I have a problem when starting from warm, cold is fine, starts first
I suspect that the carbs are flooding or something.
Normally the pump pumps up to pressure from cold, when the car is
warm, rightly the pump does not pump any extra fuel if the fuel if it
up to pressure.
It tends to not pump any more when starting from warm but i'm sure it
does not need any more, the engine smells of petrol, so i imagine it
is still up to pressure. If anything, i suspect it has too much.
Do i need a fuel regulator, or has ithis model already got one as
standard that is not working properly?
Or is it common for the floats to stick open and flood when warm?
Any light you can shed, experience with this problem would be
The MG fuel pump makes relatively low pressure ( about 5 or 6 lbs. if I
remember right) compared with most modern units, so it doesn't ordinarily
require a pressure regulator.
In hot weather they can misbehave due to the design of the cyl. head, which
places both intake and exhaust ports on the same side and so the float bowls
directly above the hot exaust manifold. Spridgets and Minis suffer the
same disease. Heat rising from the exhaust manifold and head pipes has to
go past the float bowls, and on a hot day it can get warm enough under
there to start to vaporize the fuel in the bowls.

# Work to complete
**a)** According to the MG fuel discussion, why does the MG fuel pump not ordinarily need a pressure regulator? Answer in one to three sentences.
**b)** Rewrite the paragraph of the MG fuel discussion that begins "In hot weather they can misbehave" as a short bulleted list, keeping its main facts.
**c)** Pick up the MG fuel discussion after its last sentence and continue the text.
The rows are drawn from a different source than the text.

# Data extracts
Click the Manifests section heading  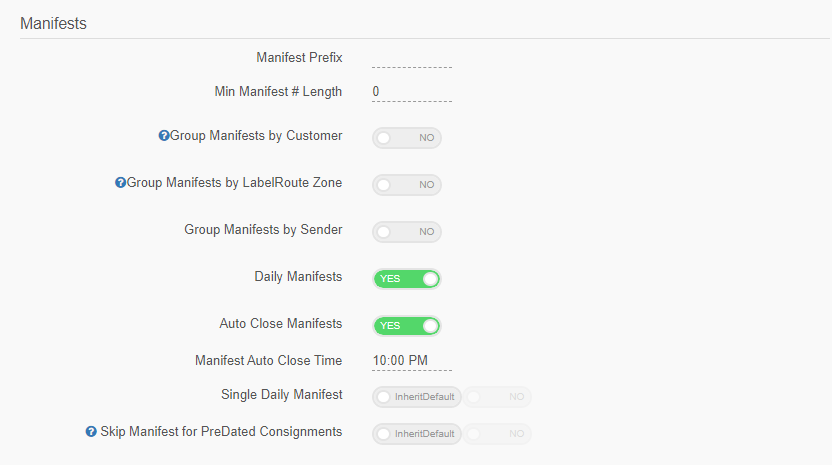pyautogui.click(x=53, y=23)

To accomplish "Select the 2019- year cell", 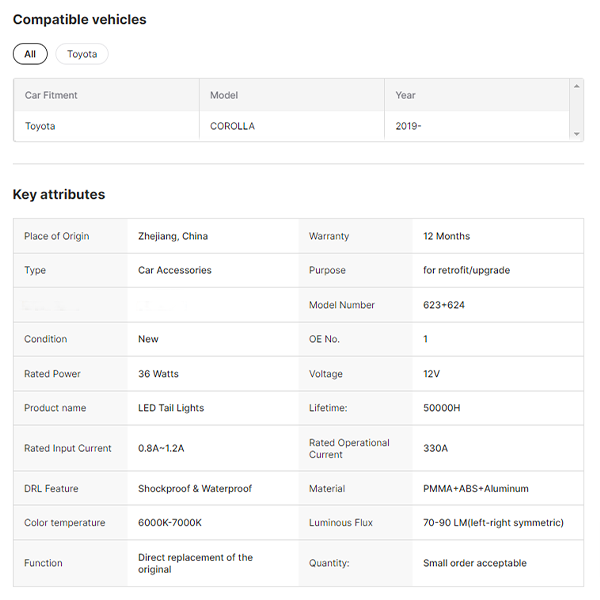I will [408, 126].
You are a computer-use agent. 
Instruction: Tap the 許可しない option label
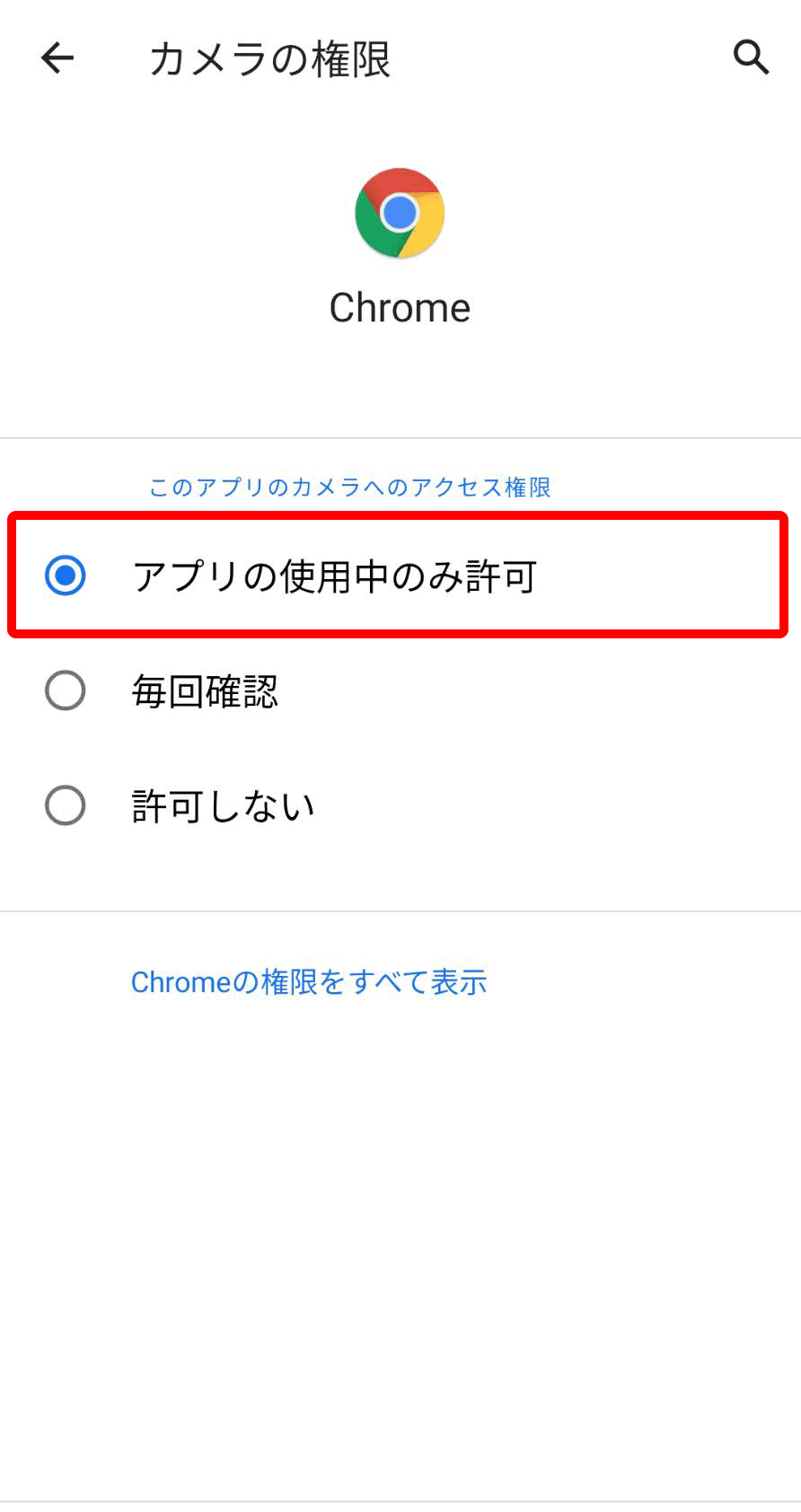point(223,806)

# Answer list
**a)** The MG fuel pump makes relatively low pressure, about 5 or 6 lbs., compared with most modern units. For that reason it does not ordinarily require a pressure regulator.

**b)**
- They can misbehave in hot weather because of the cylinder head design.
- The head puts the intake and exhaust ports on the same side, so the float bowls sit directly above the hot exhaust manifold.
- Spridgets and Minis have the same problem.
- Heat rising from the exhaust manifold and head pipes passes the float bowls.
- On a hot day it can get warm enough there to start vaporizing the fuel in the bowls.

**c)**
Make sure the insulating material is still on the back side of the heat
shield which fits between the carbs and the intake, and make sure the float
needles and seats are in good shape. Those are cheap enough and easy to
replace. Check all hose connections at the float bowls etc., and make
sure the gaskets under the float bowl lids are good.
I've encountered problems with some new replacement floats giving funny
levels, so it's worth checking those as well.
Wrapping the exhaust head pipes with heat insulation tape, as used by a lot
of racers, helps as well.
After 40 years of messing about with SUs I finally got tired of the ongoing
battle last season when my pair needed yet another rebuild. I replaced them
on my ' 70 B-GT with a pair of Mikuni HSR 42 flat slide carbs meant for
motorcycles, and those solved a great number of fuel-related problems for
me. They work very well indeed, are easy to tune, cost me less than a new
pair of SUs, parts are available much more readily and economically, and
they don't leak or otherwise mess me about.
While SUs can be made to produce very good power, they can also be a major
pain. The choke set-up in particular is crude and prone to wear and
trouble. I don't know about over there, but here in Canada it is very
difficult to even find replacement jets in more than one size. Lots of the
aftermarket rebuild kits and other bits for SUs are less than first class
At 42 mm the Mikunis I chose are about mid way between the stock 1 1/2" SUs
and the 1 3/4s used by the works cars back in the day. They are far less
sensitive to the exhaust heat, give me more power and still give me an
average of 30 mpg on premium fuel. They also fire up instantly whether the
engine is hot or cold.
I did have to put a pressure regulator in the line for those, since they
are designed to be gravity fed on bikes rather than for even the modest
pressure from the Lucas pump. I also had to lower the float levels slightly
to accomodate the angled mounting on the MG manifold.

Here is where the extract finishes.